JDK-6836089 : Swing HTML parser can't properly decode codepoints outside the Unicode Plane 0 into a surrogate pair
  • Type: Bug
  • Component: client-libs
  • Sub-Component: javax.swing
  • Affected Version: 6u13
  • Priority: P3
  • Status: Closed
  • Resolution: Fixed
  • OS: generic
  • CPU: generic
  • Submitted: 2009-04-30
  • Updated: 2012-09-07
  • Resolved: 2010-04-06
The Version table provides details related to the release that this issue/RFE will be addressed.

Unresolved : Release in which this issue/RFE will be addressed.
Resolved: Release in which this issue/RFE has been resolved.
Fixed : Release in which this issue/RFE has been fixed. The release containing this fix may be available for download as an Early Access Release or a General Availability Release.

To download the current JDK release, click here.
JDK 6 JDK 7 JDK 8
6u19-rev b07Fixed 7-poolFixed 8-poolFixed
Description
The statement 

   System.out.println("\ud840\udc00".codePointAt(0));

returns

   131072, because both \ud840 and \udc00 are surrogate characters.

If one say
 
   JTextPane htmlPane = new JTextPane();
   htmlPane.setEditorKit(new HTMLEditorKit());

   htmlPane.setText("<html><head></head><body>&#131072;</body></html>");

the entity reference won't be parsed correctly into a surrogate pair.

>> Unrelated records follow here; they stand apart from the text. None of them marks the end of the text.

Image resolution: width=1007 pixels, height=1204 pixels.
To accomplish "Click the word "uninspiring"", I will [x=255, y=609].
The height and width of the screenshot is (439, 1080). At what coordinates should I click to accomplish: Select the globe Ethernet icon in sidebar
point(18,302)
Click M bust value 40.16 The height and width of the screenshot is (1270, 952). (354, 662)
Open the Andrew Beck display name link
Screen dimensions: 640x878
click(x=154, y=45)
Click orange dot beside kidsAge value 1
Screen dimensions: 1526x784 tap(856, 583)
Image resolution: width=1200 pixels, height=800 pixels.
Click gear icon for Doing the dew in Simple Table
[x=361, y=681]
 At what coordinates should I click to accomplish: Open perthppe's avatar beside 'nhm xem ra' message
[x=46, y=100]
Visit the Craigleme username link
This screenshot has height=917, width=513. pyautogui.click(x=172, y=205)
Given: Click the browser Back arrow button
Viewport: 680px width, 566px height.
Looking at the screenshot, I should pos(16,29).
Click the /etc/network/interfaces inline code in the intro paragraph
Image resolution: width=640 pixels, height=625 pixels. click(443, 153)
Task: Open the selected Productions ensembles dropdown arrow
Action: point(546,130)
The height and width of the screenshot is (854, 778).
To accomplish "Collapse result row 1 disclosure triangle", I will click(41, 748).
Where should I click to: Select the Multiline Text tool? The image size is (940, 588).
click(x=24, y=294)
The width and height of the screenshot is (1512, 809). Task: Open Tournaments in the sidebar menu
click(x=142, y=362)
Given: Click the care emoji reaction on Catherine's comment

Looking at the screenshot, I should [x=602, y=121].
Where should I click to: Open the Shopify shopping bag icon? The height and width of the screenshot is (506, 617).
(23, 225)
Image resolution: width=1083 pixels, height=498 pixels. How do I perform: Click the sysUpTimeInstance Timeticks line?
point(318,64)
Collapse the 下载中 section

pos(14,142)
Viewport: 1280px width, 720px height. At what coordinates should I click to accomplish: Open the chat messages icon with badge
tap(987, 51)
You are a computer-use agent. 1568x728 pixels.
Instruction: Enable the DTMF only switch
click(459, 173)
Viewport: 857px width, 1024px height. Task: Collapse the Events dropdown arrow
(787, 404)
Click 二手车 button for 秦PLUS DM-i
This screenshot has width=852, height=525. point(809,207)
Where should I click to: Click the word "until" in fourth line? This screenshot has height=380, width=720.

   System.out.println(htmlPane.getText());

returns

<html>
  <head>
    
  </head>
  <body>
    &#0;
  </body>
</html>

rather than

<html>
  <head>
    
  </head>
  <body>
    &#55360;&#56320;
  </body>
</html>


or at least

<html>
  <head>
    
  </head>
  <body>
    &#131072;
  </body>
</html>

Comments
EVALUATION There is no check if code point is within BMP (Base Multilingual Plane) inside Parser.parseEntityReference() method, which is part of HTML parsing. So the parser is not able to convert CP into corresponding surrogate pair.
20-06-2009

SUGGESTED FIX There's no check if code point is within BMP inside Parser.parseEntityReference() method, which is part of HTML parsing. Suggested fix is to check if code point is within BMP and convert it into surrogate pair otherwise. The pseudocode looks as follows: if(codepoint <= BMP_HIGHER_LIMIT) { //default behaviour } else { //convert into surrogate pair //form string "&#HIGH_SURROGATE;&#LOW_SURROGATE;" //return toCharArray() }
16-06-2009